What is being asked. Rewrite the records below, starting at the line that contains "Expand the 03.Analog examples submenu" and ending at the line that contains "click(x=1139, y=34)", keeping every request in place. Raise each coordinate in the answers by 116 and leave everything else unchanged.

Data provided.
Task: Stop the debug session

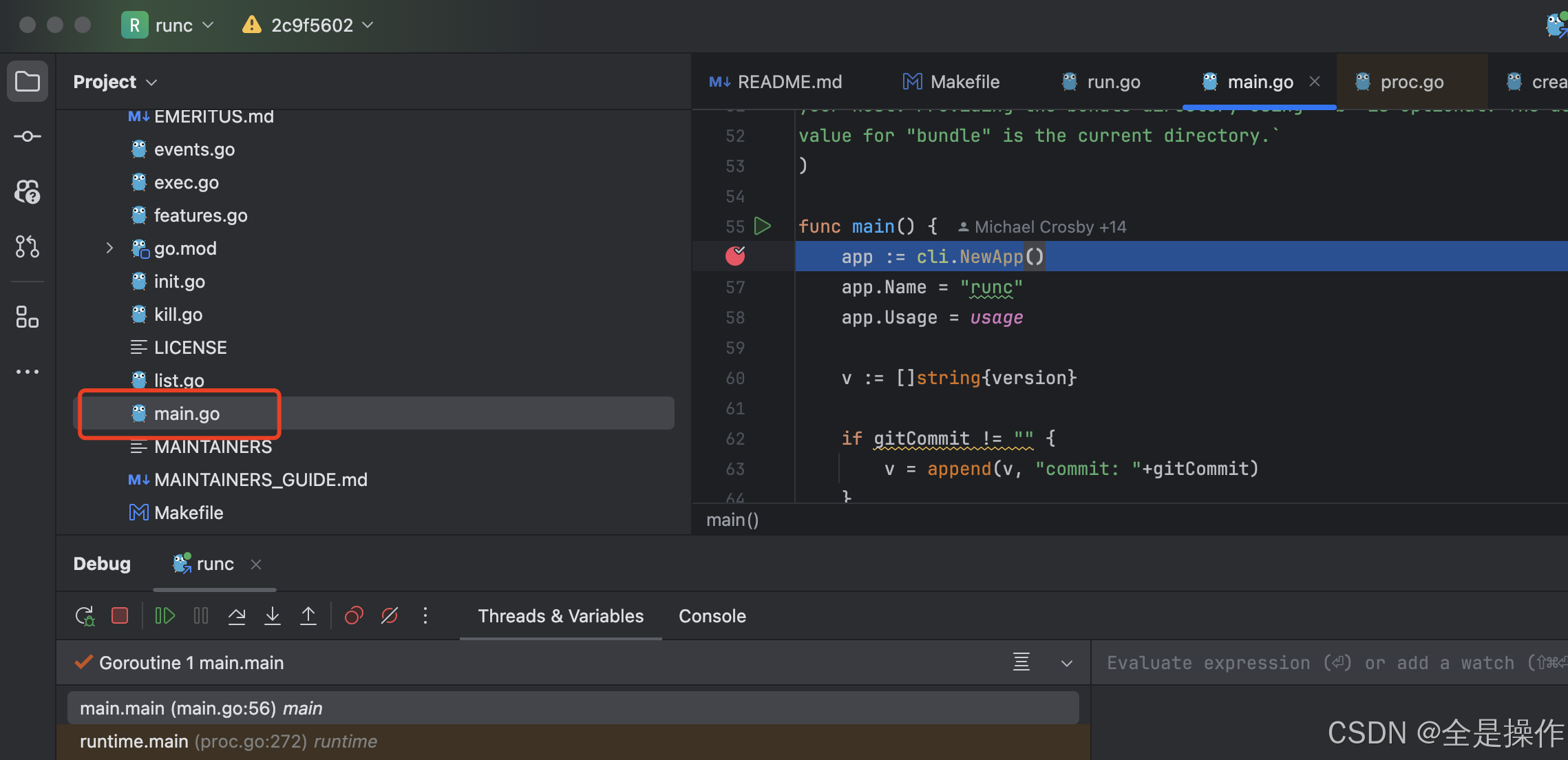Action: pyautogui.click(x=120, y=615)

...

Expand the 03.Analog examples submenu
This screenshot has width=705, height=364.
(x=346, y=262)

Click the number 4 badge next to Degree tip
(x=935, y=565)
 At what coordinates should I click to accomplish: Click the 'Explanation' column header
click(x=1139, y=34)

Output for this task.
Expand the 03.Analog examples submenu
This screenshot has width=705, height=364.
(x=462, y=378)

Click the number 4 badge next to Degree tip
(x=1051, y=681)
 At what coordinates should I click to accomplish: Click the 'Explanation' column header
click(x=1255, y=150)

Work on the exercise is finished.